Recap of Protein Modeling (43:30)

Very broadly — we’ve taken a quick look at protein modeling in general, and how it works. We’ve done a high-level overview of how the AlphaFold builds an end to end protein modeling pipeline. What’s interesting about this approach is that I don’t think it’s as revolutionary as perhaps some people in the press made it out to be, but on the flip-side, they came in and built on top of a lot of existing stuff that had already been done before, and then found some ways to significantly advance some things. What I thought was really interesting about the AlphaFold approach is that basically, they’re building an end to end pipeline. A lot of the stuff in protein modeling has historically been, “Use one tool to generate one result, then send it to another tool which generates another result, which you send to another tool which generates another result.” So you’re doing this alchemy of combining things tougher. This creates a lot of problems. One of the big ones is that simply that not all the tools play together, so you’re just sitting there troubleshooting weird stuff, like… One tool deals with pi in radians, and another tool deals with pi in degrees, and you’re sitting there dealing with issues as a result of that. So what’s cool to me about this AlphaFold is that they take something in at one spot and it comes out the other, and every part in between is basically completely deterministic. There’s no magic involved. The second interesting thing about this approach is that traditionally whenever people approach these problems, say you’re modeling a particular protein — as a result, most of your data then becomes related proteins in the field. So I think that this AlphaFold approach is interesting because it’s basically a full-blown big data style approach, we’ll say. They can basically take the entire PDB database and run it through the system, and then the more proteins it’s seen, the better the final end results will be. That’s interesting to me because as this field gets more and more data, as the data complexity continues to expand in the next few years, their models are going to improve as more and more things get sequenced and as more inputs come into the field.

Conclusion (46:27)

So broadly, from my conclusion, I would say that this is a small field that needs more eyeballs on it. Things are starting to finally approach the point where lay people can come in and mess with the tools, so if they can provoke more interest in this field and get more people playing with this stuff, I think that ultimately is what’s going to significantly move the needle down the road.

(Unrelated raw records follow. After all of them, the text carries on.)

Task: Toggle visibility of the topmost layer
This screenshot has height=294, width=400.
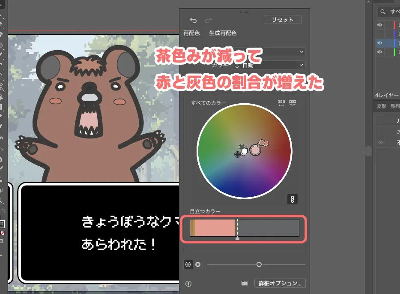Action: (379, 25)
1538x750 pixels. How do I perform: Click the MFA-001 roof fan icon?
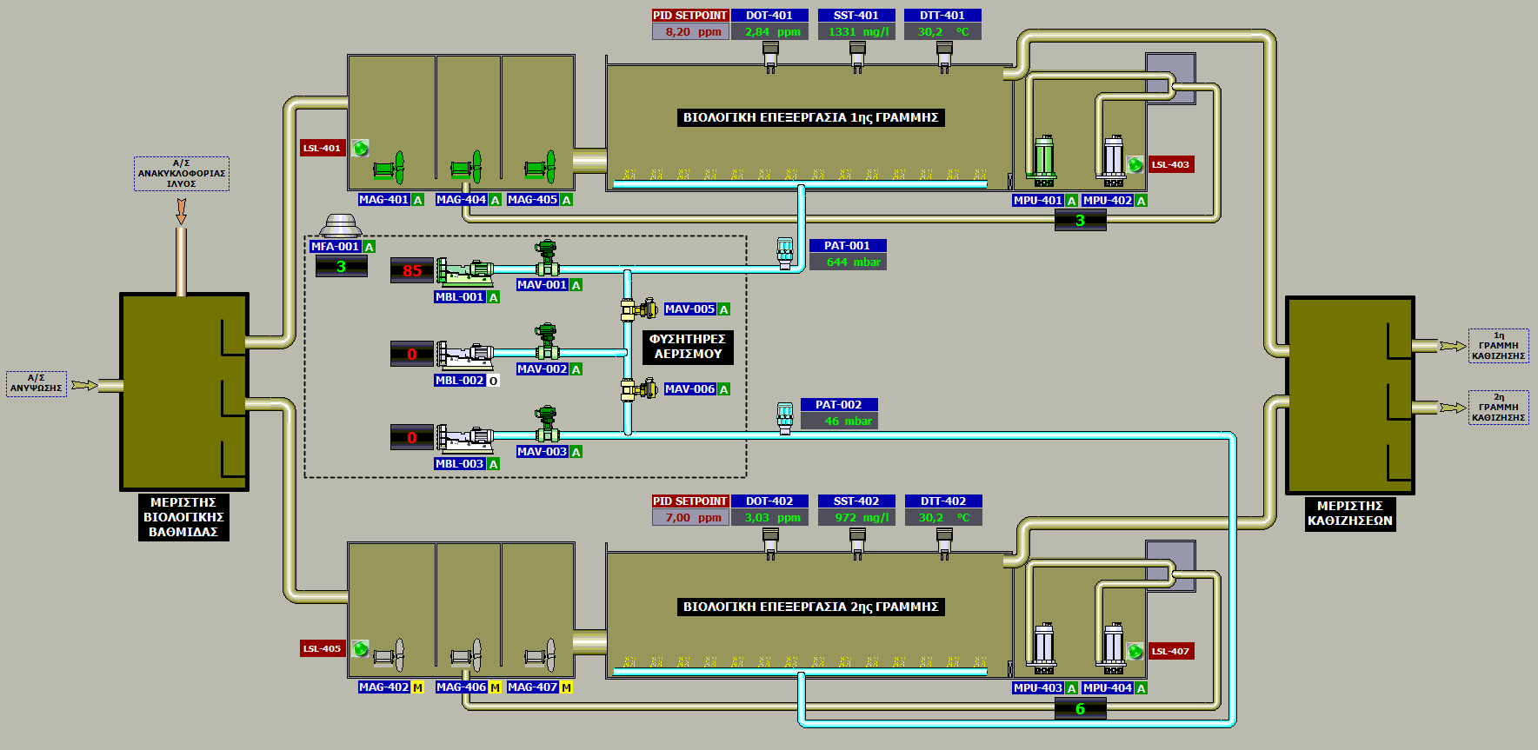(x=340, y=225)
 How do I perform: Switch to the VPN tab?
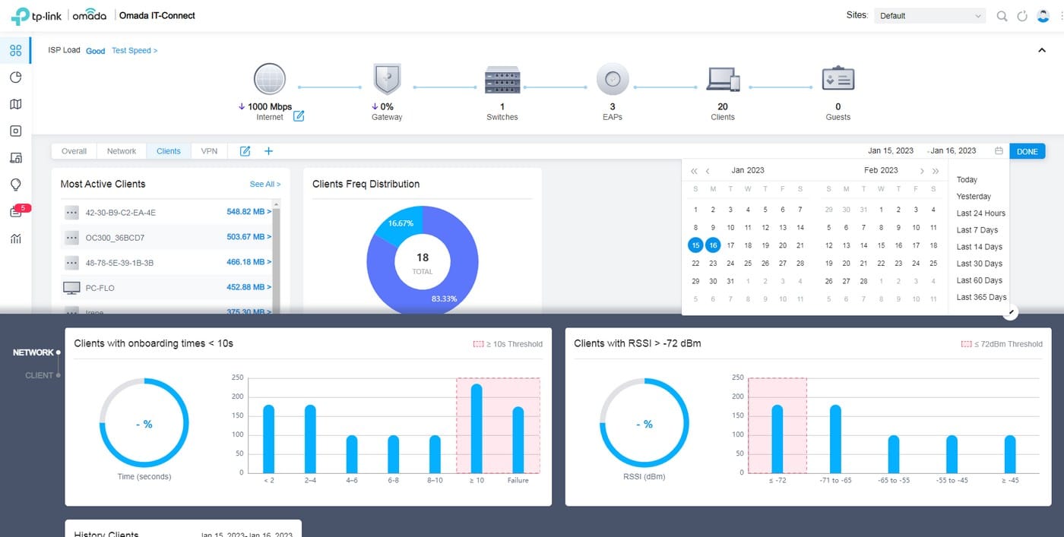tap(209, 151)
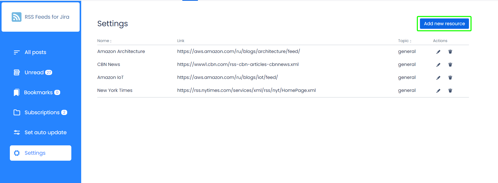Click the New York Times RSS link

pos(246,90)
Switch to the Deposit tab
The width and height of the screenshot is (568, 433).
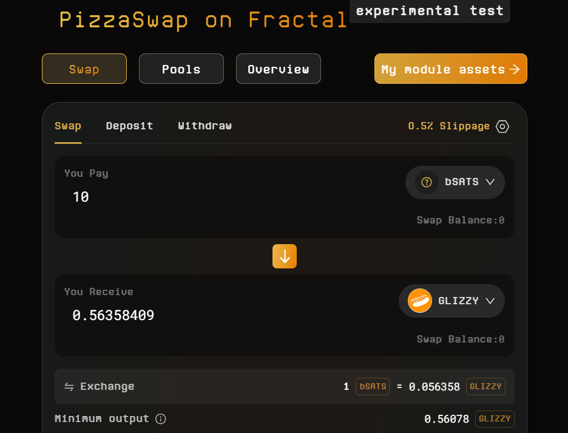click(129, 126)
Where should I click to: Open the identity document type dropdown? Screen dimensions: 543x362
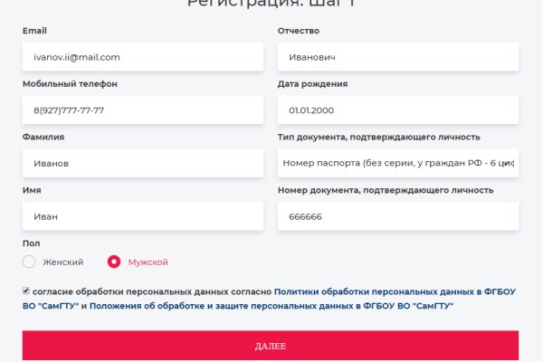397,164
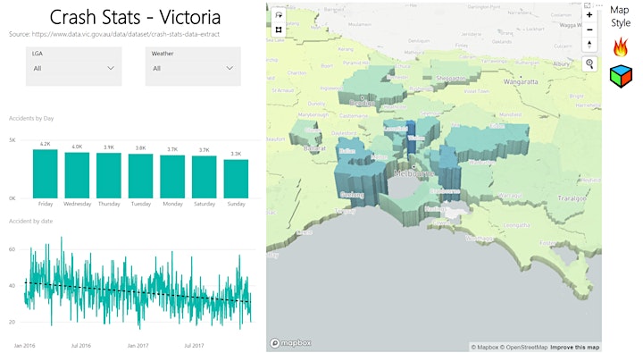Select the lasso selection tool on map
This screenshot has height=353, width=643.
coord(279,15)
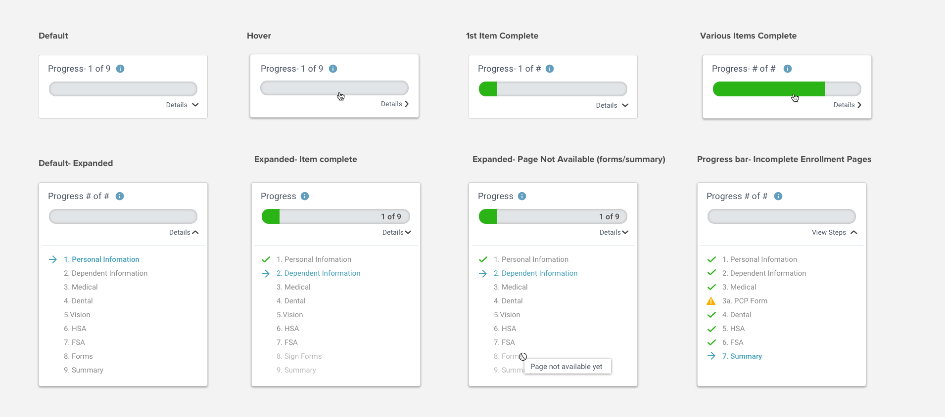Click the arrow indicator next to "7. Summary"

[711, 356]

We’ll see if my demo had any luck… We’ll give it one more try. My demo got about 99% accuracy on that dataset, but it’s dealing with synthetic data, so it’s kind of cheating. But anyway, thanks for listening to me. If you’re interested more in this subject, I would highly recommend you read this blog post by Mohammed. He has this YouTube video that he published last month that you should check out. Also, there’s this YouTube video here from last fall explaining how the NEMO system models proteins, which I thought was interesting as well. Thank you for your time.

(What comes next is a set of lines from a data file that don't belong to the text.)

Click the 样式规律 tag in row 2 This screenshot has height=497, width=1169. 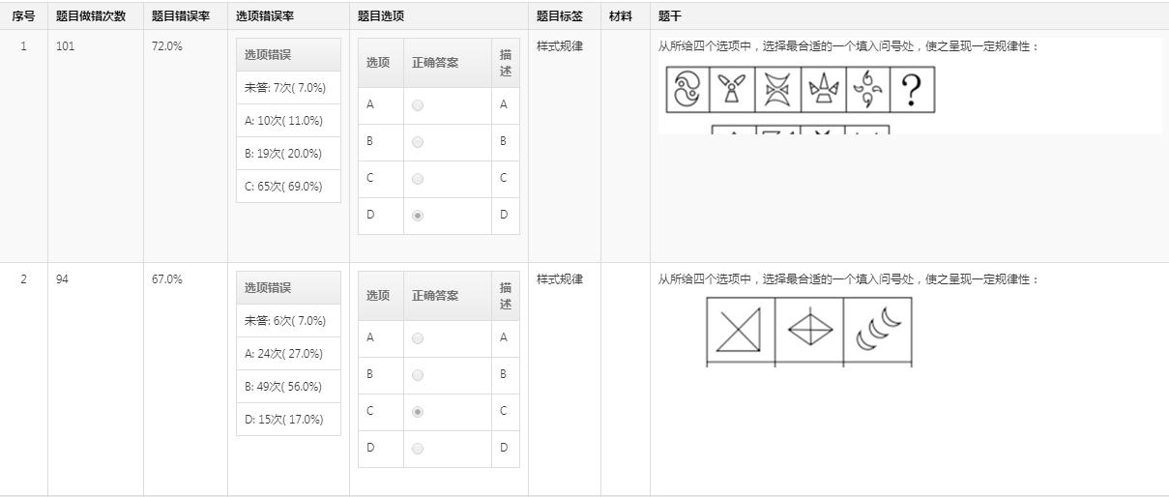(x=560, y=279)
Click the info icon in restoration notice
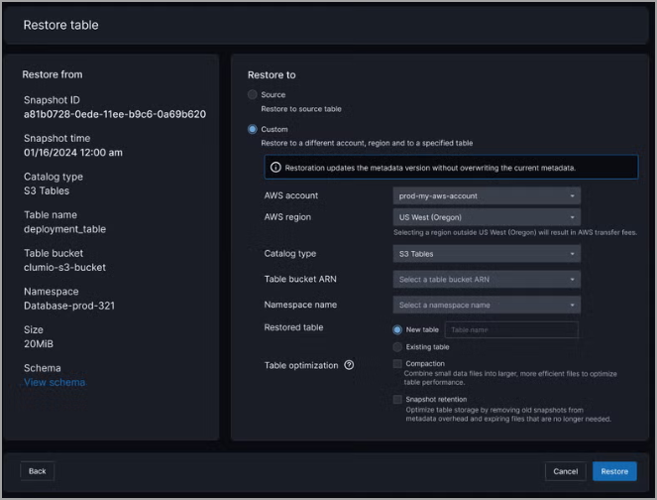This screenshot has width=657, height=500. point(275,168)
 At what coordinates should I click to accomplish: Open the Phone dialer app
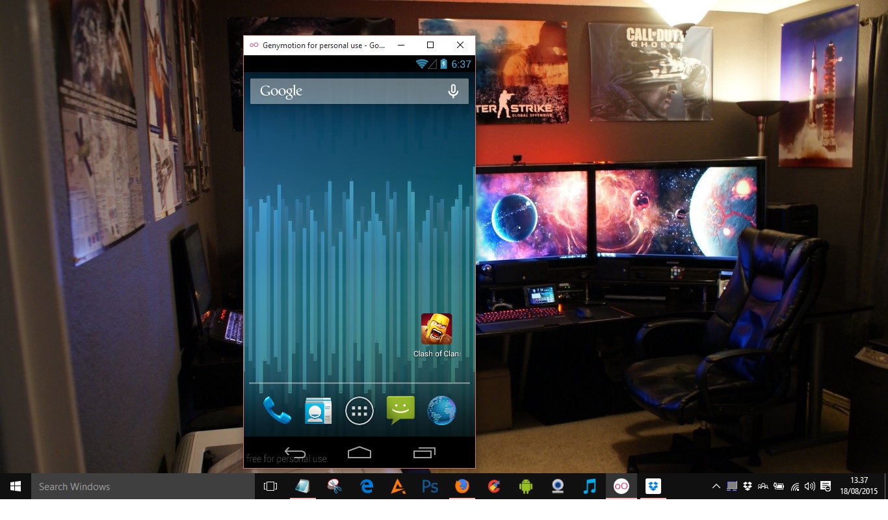click(277, 410)
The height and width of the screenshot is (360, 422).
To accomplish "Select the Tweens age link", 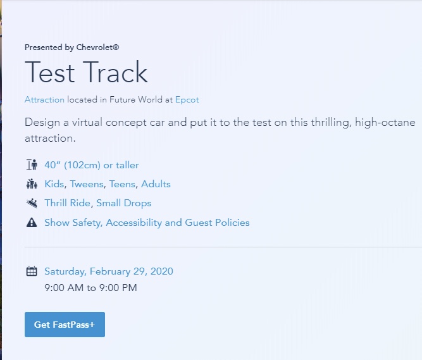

Questions and Answers (48:00)

Sweet, man. That was good stuff. Is it safe to say that most of Deep Minds models now come out in TensorFlow form? So they’re reproducible, and pretty well documented?

I would say yeah; they’re definitely doing things internally (with TF). They’re definitely extremely interested in commercializing all this stuff. Historically, they would publish a bunch of papers, but I think they’re probably much more interested in seeing how they can make some money off of this. But I’d say they’ve done a lot of work on this, so they’re entitled to it.